* **TASK REQUIREMENTS**
Can you continue the interview notes below about Hitler's former interpreter, picking up right after their final sentence?

* **TEXT SHOWN**
Regarding his attitude toward the Nazis, for whom he worked from the rise to power until the end of the war, he says, “I was of a fundamentally different opinion. I was a member of the Foreign Office, as were most of us — not Ribbentrop, I mean the old bunch. We knew that compromise was something Hitler didn’t have in his vocabulary.

“Almost anything — the racial business, the blood and soil business — I couldn’t agree with it. It would have made life easier to have agreed. As it was, these people stole your own country from you. I said to an English friend in 1933, ‘It’s funny, I’m a stranger in my own country.’ Now I don’t think that’s funny anymore.”

Why didn’t you leave Germany? “Well, I was in the Foreign Office until Ribbentrop came. Neurath was there before Ribbentrop. I needed to work, had no other means of income. I now wish I had left in time.”

I asked whether that point of view could not apply to Ribbentrop or even Goering at this time. He said, “Well, Goering was a pilot in Sweden, Ribbentrop had been in the liquor business. They could more easily have left Germany if they wanted to. I was really dependent for my livelihood on my job.”

I’ve had several interviews with this former ambassador of the Foreign Office who was the official interpreter for Hitler and other leading Nazis in the government from 1933. He speaks good English, has an excellent Anglo-American accent, although his vocabulary is not extraordinary. He is bright but not impressively intellectual, and is given to making platitudes and aphorisms which are unremarkable but which he obviously feels mark him as a man of wisdom.

His general attitude is that he was an ideological opponent of Nazism from the very start, but since he was a public servant and “merely an interpreter,” stayed on in the Foreign Office after Hitler’s rise to power. The fact that he advanced in his position, finally becoming ambassador, is more or less neglected by him, and he depreciates this by saying that by chance he happened to be well liked by Hitler and thus received promotions which might ordinarily have occurred anyway in the course of his many years of service.

* **ENTRIES SUPPLIED**
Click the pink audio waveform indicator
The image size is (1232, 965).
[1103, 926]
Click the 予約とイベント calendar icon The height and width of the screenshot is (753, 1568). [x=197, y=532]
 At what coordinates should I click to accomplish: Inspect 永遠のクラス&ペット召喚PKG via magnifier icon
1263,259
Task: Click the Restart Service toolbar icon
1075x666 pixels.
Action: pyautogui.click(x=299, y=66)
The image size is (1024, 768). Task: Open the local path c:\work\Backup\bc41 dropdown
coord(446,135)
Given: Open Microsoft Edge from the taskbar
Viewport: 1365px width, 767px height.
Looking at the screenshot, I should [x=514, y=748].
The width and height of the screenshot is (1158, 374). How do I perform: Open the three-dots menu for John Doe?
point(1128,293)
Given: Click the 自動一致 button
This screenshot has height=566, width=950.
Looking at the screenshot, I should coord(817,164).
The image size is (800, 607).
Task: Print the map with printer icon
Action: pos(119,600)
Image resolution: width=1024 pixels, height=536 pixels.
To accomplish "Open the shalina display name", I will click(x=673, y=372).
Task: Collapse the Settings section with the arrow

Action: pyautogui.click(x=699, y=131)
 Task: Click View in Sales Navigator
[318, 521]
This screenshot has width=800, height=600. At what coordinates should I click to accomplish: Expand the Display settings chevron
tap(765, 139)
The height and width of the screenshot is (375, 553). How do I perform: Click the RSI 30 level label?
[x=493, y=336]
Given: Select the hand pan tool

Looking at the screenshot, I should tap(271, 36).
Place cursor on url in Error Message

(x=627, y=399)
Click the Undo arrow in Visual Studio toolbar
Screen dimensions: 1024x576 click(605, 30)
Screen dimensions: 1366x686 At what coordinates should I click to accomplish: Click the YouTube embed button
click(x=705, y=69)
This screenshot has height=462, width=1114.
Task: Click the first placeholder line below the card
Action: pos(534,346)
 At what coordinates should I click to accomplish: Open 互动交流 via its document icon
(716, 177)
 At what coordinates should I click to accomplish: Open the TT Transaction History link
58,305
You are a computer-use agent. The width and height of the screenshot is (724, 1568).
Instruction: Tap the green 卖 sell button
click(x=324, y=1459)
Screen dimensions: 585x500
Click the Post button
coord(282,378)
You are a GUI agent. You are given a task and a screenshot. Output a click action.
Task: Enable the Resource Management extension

* **RESPONSE AREA**
He is forty-seven years old, born on June 23, 1899, in Berlin, where he grew up and studied. He attended elementary school for four years and then went to a school where he could specialize in modern foreign languages, instead of going to a gymnasium with a more classical curriculum.

In 1917 he was drafted into the army as an infantry soldier. In November 1918, he was wounded by an American shell splinter, which penetrated the flesh of his right thigh. This occurred about ten days before the armistice. He was hospitalized until January 1919. He made a full recovery.

Thereafter he attended the University of Berlin from 1919 until 1923. He majored in English and French and also studied Spanish and philosophy. He received a Ph.D. in 1923. He wrote a thesis on the reading and literary criticism of the English author Oliver Goldsmith.

Immediately after his graduation from the university, in 1923, he entered the Foreign Office. “They invited a number of students and I
was selected from fifteen or twenty young men. I was sent on trial trips to The Hague as an interpreter.” He then went from one conference to another as an interpreter. In 1924 he attended the London Conference on Reparations and on the subject of the Ruhr and the Dawes Plan. In 1925 he served at the Locarno Conference. From 1926 until 1933 he was a member of the German delegation at the League of Nations in Geneva and interpreted at general assemblies, special council meetings, sessions of the Economics Committee. He also was the official German interpreter at the World Economic Conference in Geneva in 1927 and again in 1933 in London.